Tape the joints: The cable may rub against the rubber flat-rings that seal the robot joints, damaging the rubber. Also, the cable will abrade against the rough joint castings. At minimum, protect the flat-rings with a layer of PTFE tape. Note in the picture which side of the joint to place the tape on, so that the joint isn’t bridged by the tape. (A pneumatic end effector is shown, but the same principle applies). Do not use PVC tape. PVC deforms when the joint heats up and may “creep”.

Determine where to route the spiral tubing: Determine what the most likely robot pose is for picking and placing, and route the cable so it is least likely to interfere with the bin, placement target, or environment. This is generally best achieved by routing the tube over the top of the robot when it is positioned over the bin (see left top picture, below). You may want to run your ActiNav bin picking program first, to observe typical movements.

For difficult picks, especially when free spin around the tool Z axis is enabled, the robot may assume a wide variety of poses. Be sure that, whatever routing you choose, there is enough room for any wrist joint to rotate at least ±180°.

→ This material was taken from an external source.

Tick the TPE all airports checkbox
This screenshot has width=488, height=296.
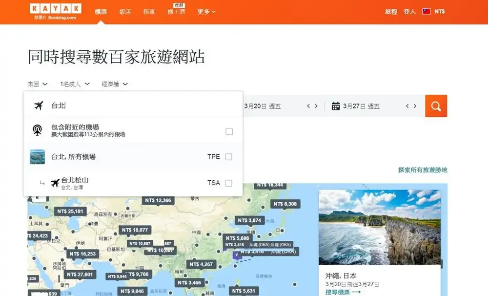229,157
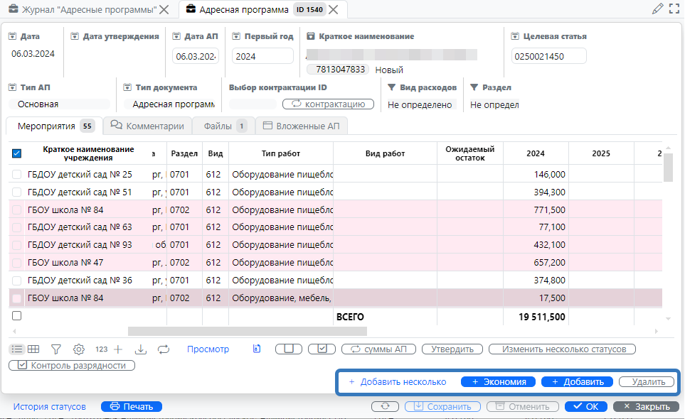
Task: Click the Утвердить button
Action: pos(452,349)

Use of coiled cabling is no guarantee that the cable will not interfere with the bin, environment, or placement. The amount of slack required for full joint rotations may protrude or sag.

Clamp down the tubes: Using the right size hose clamp, clamp one tube to wrist joint 2, near the connection with wrist joint 1. Clamp the other to the lower robot tube, near wrist joint 1. You may optionally use PVC tape under the clamps to protect the robot from scratches. When clamping, slightly crush (deform) the tube, to lock the coiled cable in place.  

Hose clamps and worm drives may have sharp edges. Account for this in your risk assessment! Also, locate the worm drive screws so they are unlikely to contact the cable. Occasional contact is generally OK.